Abstract
Abstract
Chips that have been automatically soldered may have defects such as short circuits, reversed polarity, offsets, and missing components. This paper proposes a reversed polarity detection algorithm (RPDNet) for soldered chips based on semi-combinatorial attention and size-sensitive IoU to solve the polarity reversal problem. To distinguish characters or patterns similar to polarity markings in the background, a semi-combination attention module (SCAM) is introduced, which effectively distinguishes the subtle feature differences between polarity markings and background elements by integrating the long-range dependence of the self-attention mechanism and the local focusing ability of the general attention mechanism, thereby reducing misdetection of polarity markings.
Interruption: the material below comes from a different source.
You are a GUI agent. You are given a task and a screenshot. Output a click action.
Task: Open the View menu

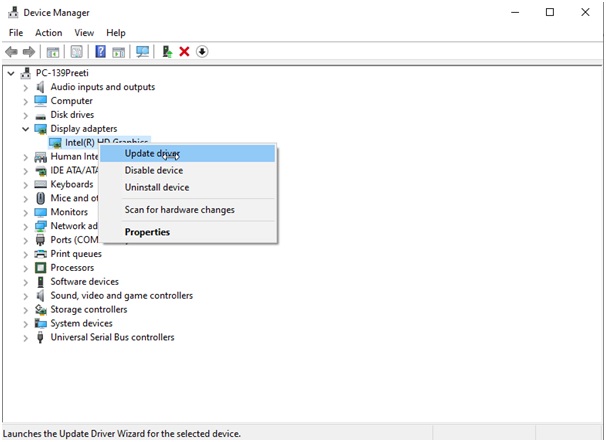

Aiming at the problem of blurred chip polarity markings, a differential pooling module (DPM) is proposed, which optimizes the downsampling process of fuzzy polarity markings by combining the differential features obtained from subtracting the results of max pooling from average pooling with features derived solely from average pooling, thereby reducing the information loss of fuzzy markings during the feature extraction process. In order to solve the lack of sensitivity of CIoU to the side length of the bounding box, a size-sensitive IoU (SIoU) is introduced. Through the size-sensitivity factor and area difference loss term, the model strengthens the focus on boundary regression and achieves faster and more accurate target positioning. Using the Chip-Set provided by the company for experiments and tests, the detection accuracy reached 97.79% and the processing speed reached 107 FPS.